= Cherry Hill Arena =

Arena in New Jersey, United States

The Cherry Hill Arena was an indoor arena located in Cherry Hill, New Jersey, built in 1959.
It was originally known as the Ice House and renamed the Delaware Valley Gardens before assuming its most familiar name. The arena, which seated 4,416, was the home of the short-lived Jersey Larks of the Eastern Hockey League in 1960-61 and hosted occasional home games of the NBA Philadelphia Warriors. In 1964 EHL hockey returned to the arena in the form of the Jersey Devils, who would be the arena's longest-lasting tenants, surviving until the EHL folded in 1973. Early in the 1973–1974 hockey season, the New York Golden Blades of the World Hockey Association moved to the arena and played there as the Jersey Knights for the rest of the season. Sports Illustrated later described Cherry Hill Arena as "perhaps the worst facility" used by any WHA team, noting that it lacked showers in the dressing room for visiting teams, who had to dress at a Holiday Inn two miles away, and that the arena's ice surface was not even level, giving the home team a distinct home advantage as the visitors would have to skate uphill to the opponent's goal.

By 1978 the arena had been renamed The Centrum. The Jersey Aces of the Northeastern Hockey League began the 1978-79 season as tenants at the Centrum, but moved to Hampton, Virginia, after a handful of home games.

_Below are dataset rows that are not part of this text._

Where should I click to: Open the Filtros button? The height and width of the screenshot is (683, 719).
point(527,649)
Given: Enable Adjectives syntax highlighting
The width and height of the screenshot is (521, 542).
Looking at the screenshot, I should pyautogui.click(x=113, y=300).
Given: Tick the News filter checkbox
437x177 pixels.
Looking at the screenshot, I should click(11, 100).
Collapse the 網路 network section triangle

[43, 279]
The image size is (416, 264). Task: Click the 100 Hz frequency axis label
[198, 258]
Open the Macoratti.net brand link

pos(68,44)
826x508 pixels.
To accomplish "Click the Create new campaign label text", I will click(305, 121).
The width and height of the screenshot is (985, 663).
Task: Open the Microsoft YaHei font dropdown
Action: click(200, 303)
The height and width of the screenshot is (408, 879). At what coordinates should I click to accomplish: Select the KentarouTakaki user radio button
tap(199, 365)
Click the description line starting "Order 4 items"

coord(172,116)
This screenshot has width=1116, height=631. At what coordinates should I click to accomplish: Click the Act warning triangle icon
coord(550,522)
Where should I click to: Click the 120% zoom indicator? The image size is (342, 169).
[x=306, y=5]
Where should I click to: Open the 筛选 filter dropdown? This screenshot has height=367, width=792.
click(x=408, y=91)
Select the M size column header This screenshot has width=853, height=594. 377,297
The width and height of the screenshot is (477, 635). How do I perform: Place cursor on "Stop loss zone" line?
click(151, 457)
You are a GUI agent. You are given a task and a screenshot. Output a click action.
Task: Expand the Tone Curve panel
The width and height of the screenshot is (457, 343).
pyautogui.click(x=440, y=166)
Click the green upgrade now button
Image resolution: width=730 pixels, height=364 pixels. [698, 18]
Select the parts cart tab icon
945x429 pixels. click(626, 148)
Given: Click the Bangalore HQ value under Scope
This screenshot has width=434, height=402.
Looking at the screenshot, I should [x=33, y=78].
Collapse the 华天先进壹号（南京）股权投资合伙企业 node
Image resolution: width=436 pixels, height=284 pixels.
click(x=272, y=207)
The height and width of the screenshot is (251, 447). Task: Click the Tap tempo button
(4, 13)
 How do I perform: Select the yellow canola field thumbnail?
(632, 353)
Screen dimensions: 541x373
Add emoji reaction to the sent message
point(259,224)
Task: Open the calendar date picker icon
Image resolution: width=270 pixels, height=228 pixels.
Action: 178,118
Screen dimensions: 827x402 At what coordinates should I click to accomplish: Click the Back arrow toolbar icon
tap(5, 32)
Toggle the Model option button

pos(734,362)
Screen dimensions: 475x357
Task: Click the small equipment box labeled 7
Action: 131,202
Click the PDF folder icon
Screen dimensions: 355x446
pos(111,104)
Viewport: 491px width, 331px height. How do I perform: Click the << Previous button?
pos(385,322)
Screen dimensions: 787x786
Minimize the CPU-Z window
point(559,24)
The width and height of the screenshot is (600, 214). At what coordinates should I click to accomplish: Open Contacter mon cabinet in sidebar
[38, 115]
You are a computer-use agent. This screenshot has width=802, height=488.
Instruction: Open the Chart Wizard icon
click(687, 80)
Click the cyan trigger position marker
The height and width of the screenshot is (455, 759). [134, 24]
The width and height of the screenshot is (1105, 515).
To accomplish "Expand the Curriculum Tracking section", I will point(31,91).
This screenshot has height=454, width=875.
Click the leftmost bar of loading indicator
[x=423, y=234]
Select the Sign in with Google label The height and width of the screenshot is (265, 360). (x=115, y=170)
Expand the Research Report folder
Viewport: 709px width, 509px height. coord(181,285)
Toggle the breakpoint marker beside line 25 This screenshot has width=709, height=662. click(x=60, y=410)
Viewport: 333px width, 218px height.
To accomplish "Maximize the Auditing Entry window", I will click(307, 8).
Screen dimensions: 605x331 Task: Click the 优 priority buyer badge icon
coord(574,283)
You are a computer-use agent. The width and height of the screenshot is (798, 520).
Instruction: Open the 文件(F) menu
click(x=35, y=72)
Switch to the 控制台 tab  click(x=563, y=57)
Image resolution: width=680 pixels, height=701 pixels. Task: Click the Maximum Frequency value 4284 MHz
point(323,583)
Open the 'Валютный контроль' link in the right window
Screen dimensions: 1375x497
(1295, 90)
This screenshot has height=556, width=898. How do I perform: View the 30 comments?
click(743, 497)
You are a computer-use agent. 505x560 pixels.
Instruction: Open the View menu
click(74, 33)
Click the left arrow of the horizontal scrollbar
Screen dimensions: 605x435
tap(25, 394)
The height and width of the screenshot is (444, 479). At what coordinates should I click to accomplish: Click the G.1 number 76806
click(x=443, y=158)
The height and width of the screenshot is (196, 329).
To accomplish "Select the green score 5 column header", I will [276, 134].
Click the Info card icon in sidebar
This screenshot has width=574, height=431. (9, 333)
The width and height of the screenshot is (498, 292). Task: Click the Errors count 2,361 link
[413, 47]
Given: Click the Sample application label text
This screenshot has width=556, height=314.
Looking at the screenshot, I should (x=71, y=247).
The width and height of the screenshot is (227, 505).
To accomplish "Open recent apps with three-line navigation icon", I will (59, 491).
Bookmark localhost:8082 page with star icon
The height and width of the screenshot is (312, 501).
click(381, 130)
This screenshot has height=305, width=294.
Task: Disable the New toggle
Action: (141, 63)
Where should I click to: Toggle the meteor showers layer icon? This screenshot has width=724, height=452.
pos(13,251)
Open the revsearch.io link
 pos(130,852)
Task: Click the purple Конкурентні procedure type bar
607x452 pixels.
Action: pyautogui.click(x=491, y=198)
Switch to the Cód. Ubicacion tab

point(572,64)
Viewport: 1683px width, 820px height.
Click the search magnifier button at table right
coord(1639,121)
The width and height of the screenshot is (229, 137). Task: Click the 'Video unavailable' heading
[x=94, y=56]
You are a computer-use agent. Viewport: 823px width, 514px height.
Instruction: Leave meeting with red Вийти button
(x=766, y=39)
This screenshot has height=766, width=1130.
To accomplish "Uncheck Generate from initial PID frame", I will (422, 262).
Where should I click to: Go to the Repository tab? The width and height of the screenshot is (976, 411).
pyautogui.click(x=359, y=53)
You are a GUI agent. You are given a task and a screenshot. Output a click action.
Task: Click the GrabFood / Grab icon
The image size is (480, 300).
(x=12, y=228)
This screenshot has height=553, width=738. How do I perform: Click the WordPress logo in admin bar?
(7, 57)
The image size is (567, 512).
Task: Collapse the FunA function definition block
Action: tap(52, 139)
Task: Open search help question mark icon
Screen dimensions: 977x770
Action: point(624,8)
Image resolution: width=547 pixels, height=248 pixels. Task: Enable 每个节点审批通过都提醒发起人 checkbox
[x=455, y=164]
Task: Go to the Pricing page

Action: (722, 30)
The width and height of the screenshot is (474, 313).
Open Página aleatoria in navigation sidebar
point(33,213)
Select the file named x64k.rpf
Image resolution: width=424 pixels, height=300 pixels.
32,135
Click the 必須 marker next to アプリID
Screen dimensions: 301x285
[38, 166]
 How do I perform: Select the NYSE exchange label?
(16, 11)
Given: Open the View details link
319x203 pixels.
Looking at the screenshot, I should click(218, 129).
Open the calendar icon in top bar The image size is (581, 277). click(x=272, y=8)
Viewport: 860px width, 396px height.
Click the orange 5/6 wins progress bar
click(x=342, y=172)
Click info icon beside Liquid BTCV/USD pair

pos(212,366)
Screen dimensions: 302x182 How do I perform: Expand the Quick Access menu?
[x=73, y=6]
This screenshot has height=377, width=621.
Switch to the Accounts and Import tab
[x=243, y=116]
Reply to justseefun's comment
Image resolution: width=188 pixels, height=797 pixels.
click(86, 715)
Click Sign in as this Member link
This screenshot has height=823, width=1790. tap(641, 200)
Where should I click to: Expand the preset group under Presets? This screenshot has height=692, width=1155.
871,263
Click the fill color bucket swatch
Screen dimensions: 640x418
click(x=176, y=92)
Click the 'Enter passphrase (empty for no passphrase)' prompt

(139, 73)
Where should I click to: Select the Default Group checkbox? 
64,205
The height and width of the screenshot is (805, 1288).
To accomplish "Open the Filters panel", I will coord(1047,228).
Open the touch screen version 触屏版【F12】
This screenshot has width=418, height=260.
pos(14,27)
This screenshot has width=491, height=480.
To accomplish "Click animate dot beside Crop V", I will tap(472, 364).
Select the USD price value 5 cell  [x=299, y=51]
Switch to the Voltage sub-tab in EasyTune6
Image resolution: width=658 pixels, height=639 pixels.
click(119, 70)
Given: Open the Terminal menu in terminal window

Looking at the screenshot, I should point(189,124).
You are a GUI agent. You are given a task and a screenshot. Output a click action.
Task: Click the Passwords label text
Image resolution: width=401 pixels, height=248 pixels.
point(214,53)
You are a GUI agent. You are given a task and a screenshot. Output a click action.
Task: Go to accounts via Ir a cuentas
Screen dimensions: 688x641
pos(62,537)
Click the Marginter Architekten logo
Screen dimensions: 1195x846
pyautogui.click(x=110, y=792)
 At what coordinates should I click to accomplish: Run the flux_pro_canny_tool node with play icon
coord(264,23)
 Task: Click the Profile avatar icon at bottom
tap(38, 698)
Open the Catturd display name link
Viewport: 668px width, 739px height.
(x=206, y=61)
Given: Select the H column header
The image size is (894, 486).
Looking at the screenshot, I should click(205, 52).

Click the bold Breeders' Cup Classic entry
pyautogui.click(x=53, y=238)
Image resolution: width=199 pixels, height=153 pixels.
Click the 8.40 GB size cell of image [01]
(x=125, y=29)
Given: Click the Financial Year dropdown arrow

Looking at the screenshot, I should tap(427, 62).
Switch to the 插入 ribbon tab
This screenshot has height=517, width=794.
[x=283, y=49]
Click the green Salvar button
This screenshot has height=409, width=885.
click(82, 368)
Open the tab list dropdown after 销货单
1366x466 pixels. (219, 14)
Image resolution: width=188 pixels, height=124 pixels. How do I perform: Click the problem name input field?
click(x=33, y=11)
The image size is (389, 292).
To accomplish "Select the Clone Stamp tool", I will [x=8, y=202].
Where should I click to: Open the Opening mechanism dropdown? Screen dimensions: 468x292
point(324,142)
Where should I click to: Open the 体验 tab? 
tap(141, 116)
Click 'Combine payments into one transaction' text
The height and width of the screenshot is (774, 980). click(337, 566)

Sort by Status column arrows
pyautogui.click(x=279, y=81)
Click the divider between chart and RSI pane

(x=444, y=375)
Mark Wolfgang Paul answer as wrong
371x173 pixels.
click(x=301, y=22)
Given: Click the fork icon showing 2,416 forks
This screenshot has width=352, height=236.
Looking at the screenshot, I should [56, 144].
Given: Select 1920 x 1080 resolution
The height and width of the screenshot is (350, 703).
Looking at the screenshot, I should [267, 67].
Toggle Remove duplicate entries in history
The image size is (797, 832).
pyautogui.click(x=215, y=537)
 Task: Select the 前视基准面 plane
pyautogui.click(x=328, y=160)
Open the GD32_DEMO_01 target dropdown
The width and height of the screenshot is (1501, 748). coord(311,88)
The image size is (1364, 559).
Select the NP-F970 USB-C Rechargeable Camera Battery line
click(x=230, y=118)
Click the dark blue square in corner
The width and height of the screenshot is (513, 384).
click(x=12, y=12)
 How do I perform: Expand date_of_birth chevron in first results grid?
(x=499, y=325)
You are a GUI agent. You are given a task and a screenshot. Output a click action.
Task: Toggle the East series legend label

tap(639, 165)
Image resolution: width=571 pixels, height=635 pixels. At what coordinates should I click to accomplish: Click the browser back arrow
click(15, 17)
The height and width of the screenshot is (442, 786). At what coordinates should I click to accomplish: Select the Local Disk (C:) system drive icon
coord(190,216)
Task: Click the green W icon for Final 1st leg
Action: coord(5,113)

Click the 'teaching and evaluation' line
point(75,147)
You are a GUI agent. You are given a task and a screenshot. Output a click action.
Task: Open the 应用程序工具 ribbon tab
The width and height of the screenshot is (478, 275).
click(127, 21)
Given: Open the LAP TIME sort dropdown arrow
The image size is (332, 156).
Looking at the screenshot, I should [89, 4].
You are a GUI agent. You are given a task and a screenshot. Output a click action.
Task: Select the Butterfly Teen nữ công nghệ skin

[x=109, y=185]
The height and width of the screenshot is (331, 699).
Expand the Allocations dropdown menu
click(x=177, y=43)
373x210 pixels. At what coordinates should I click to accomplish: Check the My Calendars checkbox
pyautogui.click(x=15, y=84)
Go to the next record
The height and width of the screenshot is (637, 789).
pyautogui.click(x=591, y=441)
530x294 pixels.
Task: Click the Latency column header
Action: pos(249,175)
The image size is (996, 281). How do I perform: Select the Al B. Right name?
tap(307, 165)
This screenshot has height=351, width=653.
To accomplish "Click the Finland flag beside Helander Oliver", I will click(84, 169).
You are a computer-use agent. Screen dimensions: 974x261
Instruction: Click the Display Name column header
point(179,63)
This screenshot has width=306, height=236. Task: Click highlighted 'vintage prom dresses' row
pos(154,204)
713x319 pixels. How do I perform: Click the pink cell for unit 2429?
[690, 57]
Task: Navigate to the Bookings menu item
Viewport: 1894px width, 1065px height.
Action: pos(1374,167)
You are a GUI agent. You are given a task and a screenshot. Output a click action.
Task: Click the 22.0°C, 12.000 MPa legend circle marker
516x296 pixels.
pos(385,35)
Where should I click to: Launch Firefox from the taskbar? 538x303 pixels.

The Cherry Hill Arena was demolished in the 1980s and replaced by a shopping center, the main tenant of which was - at different times - a Kmart and four grocery stores; a Super G, Stop & Shop, ShopRite, and lastly a Hung Vuong Food Market. Another shopping center, called the Centrum Shops, uses the arena's final name but is located across Brace Road from the arena site. The Arena was owned by David Baird IV, CEO of Haddonfield Lumber.